De Rija Têmpera (retrato), óleo de Abel Cardoso, do catálogo da exposição do Salão Bobone, 1924. |
Em Novembro de 1924, Abel Cardoso
realizou a sua segunda grande exposição individual. Acolheu-a o
emblemático Salão Bobone, na rua Serpa Pinto, em Lisboa, onde o
pintor vimaranense expôs mais de uma centena de obras, assim
repartidas: figura, género e
interiores (14); o
Minho: paisagem
de Guimarães (48),
Viana do Castelo – marinha
(25)
e paisagem
(17); paisagem
do Gerês (12); Póvoa de Varzim (1).
O catálogo
ilustrado da exposição tinha
um texto do escritor Joaquim
Costa, apresentado como publicista
e crítico de arte, amigo e
contemporâneo de João de Meira, em que traça o perfil do artista,
que, logo no segundo parágrafo, contraria a afirmação de Raul
Brandão de que Abel Cardoso seria um elegíaco (triste e lamentoso),
quando afirma que “ o pintor, sendo um subjectivo, não é de modo
algum um elegíaco; comunicando à sua arte uma onda fremente de
emoção, não é um triste”.
O
opúsculo
onde o texto que agora aqui se reproduz foi publicado
originalmente, está na
exposição sobre a vida e a obra do pintor Abel Cardoso que está
patente, até ao final deste mês de Outubro, na galeria de
exposições da Escola Secundária Francisco de Holanda, em
Guimarães.
Abel Cardoso
“Não é um desconhecido o pintor que
hoje se apresenta perante o público culto da capital. A sua obra
forte e magnifica marcou de há muito o seu nome e a sua
individualidade na arte.
Abel Cardoso é quase um retraído e um
simples. Se passa facilmente da luz tranquila do seu atelier para as
perspectivas largas da natureza, em que o idílio rural se lhe
oferece, no seu esplendor e na nua luminosidade, fatiga-o certamente
o drama do viver moderno, agitado e convulso, fremente de ambições
e de cóleras e irrequieto como as infinitas ansiedades da alma
humana. Mas o pintor, sendo um subjectivo, não é de modo algum um
elegíaco; comunicando à sua arte uma onda fremente de emoção, não
é um triste.
Se a paisagem é para ele, como foi para
Anniel, um “estado de alma”, ela banha-se frequentemente do oiro
puro do sol; e as manhãs, cheias de tonalidades de rosa e pérola,
são preferidas por ale aos crepúsculos em que a luz agoniza em
gradações de cinza e violeta.
Abel Cardoso é um temperamento
equilibrado e forte; é uma alma sadia, cheia de sinceridade e de
coragem. A gente olha para as suas tábuas ou para as suas telas, e
vê sorrir largamente a intimidade do pintor. As tintas em que ele
nos transmite as suas impressões são fortemente comunicativas,
porque a sua arte é essencialmente reveladora.

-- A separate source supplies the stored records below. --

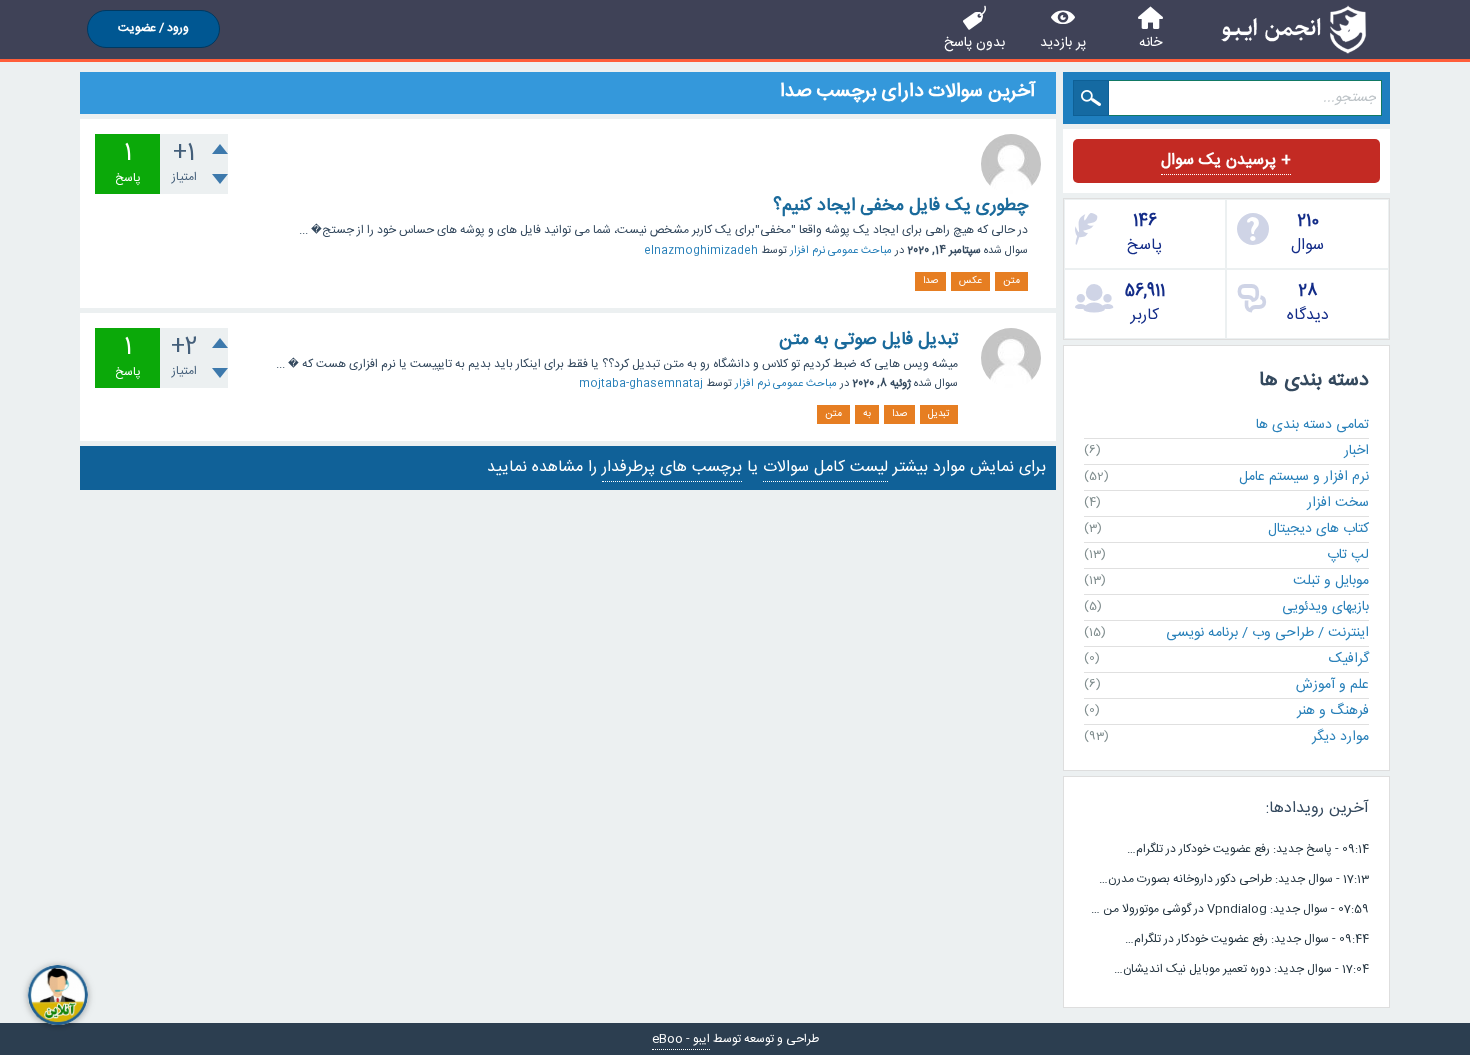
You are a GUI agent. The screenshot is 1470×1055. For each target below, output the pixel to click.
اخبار (1356, 451)
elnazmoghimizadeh (701, 251)
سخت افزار (1338, 503)
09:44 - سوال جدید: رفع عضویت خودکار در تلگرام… (1247, 939)
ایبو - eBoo (681, 1039)
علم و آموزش (1332, 685)
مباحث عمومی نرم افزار (841, 251)
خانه (1150, 43)
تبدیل (939, 414)
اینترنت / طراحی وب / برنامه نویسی (1267, 633)
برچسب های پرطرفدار (672, 467)
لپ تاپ (1348, 555)
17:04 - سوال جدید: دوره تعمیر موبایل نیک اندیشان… (1241, 969)
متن (1011, 281)
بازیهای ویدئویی (1325, 607)
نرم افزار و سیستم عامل (1304, 477)
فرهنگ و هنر (1333, 711)
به (867, 414)
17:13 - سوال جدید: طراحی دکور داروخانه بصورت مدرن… (1234, 879)
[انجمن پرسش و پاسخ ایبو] (1293, 29)
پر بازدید (1063, 43)
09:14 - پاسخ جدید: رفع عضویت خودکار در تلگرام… (1248, 849)
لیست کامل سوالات (825, 467)
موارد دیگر (1340, 737)
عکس (970, 281)
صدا (930, 281)
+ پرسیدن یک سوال (1226, 160)
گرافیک (1349, 659)
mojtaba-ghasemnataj (641, 384)
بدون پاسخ (974, 43)
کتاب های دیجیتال (1318, 529)
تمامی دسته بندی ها (1312, 425)
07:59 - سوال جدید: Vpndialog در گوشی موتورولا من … (1230, 909)
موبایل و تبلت (1331, 581)
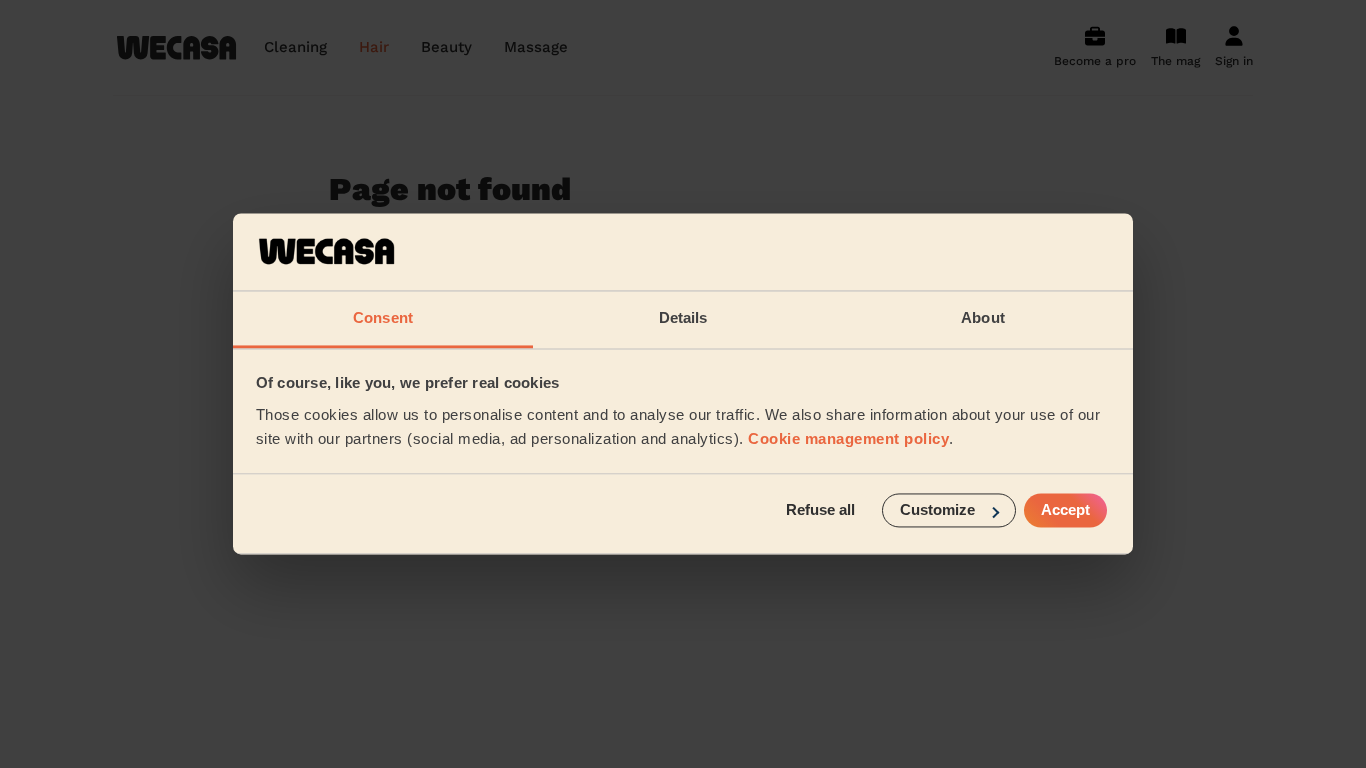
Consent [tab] (383, 317)
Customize (937, 510)
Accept (1065, 510)
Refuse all (820, 510)
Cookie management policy (848, 438)
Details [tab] (683, 317)
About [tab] (983, 317)
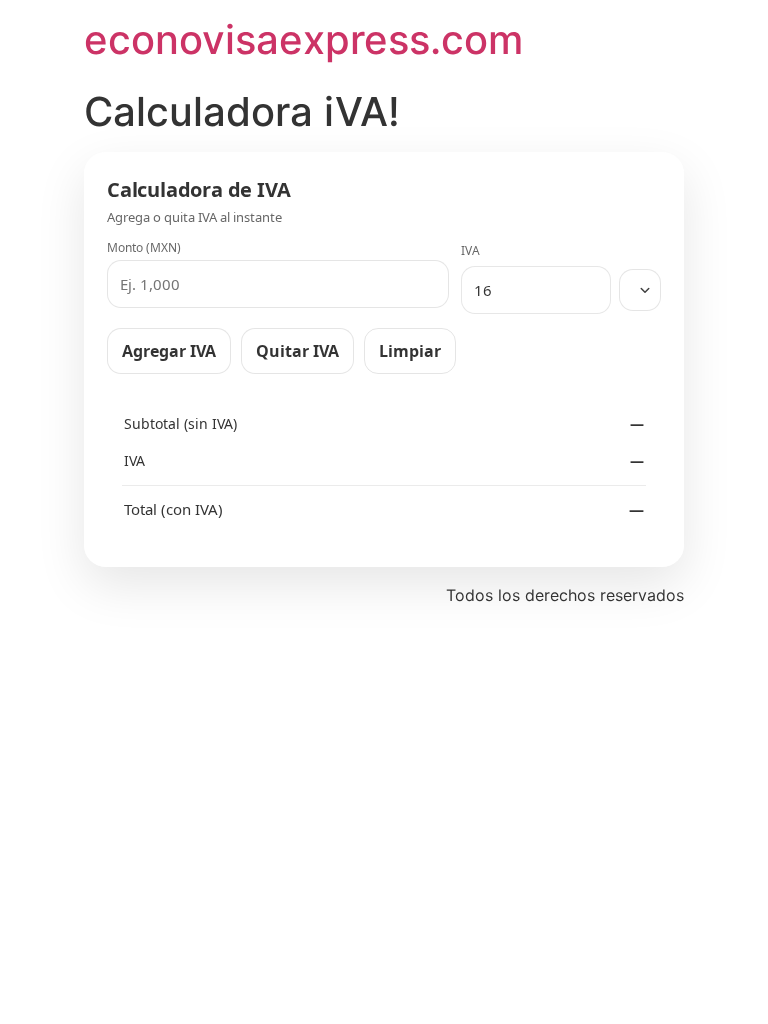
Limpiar (410, 351)
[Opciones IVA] (640, 290)
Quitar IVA (297, 351)
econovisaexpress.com (303, 39)
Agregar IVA (169, 351)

Como paisagista, prende-o sobretudo o
campo minhoto, com as suas leiras de lavoura humilde; os casais
pobres, cobertos de colmo ou de telha romana; o mar franjado de
espumas de prata ou as dunas irregulares em que a vegetação
silvestre mal aflora.
Às vezes, segue com alheamento os bois
na pastagem; fixa-lhes o vulto em tintas empastadas, em que um
desenho másculo apenas indica as atitudes, vagamente contemplativas,
em meio do cenário exuberante e alacre.
E sente-se que, ao fixar tudo isto, o
pintor tem a sua hora de recolhimento e de paz interior, para que a
sua profunda visão das coisas comunique às tintas a porção
subjectora da sua alma.
É este carácter de sinceridade que dá
à sua arte uma acentuação rara de nobreza. O ímpeto de vida que a
tudo transmite e a nota mais simpática e mais comovida da sua
marcante individualidade de pintor.
Não é preciso certamente entrar em
minúcias de técnica, para avaliar o seu mérito e medir o grau da
sua emotividade. Qualquer pessoa acostumada a ver, reconhece-o
imediatamente, perdido em meio de uma imensidade de pintores com quem
houvesse jantado em fraterna camaradagem.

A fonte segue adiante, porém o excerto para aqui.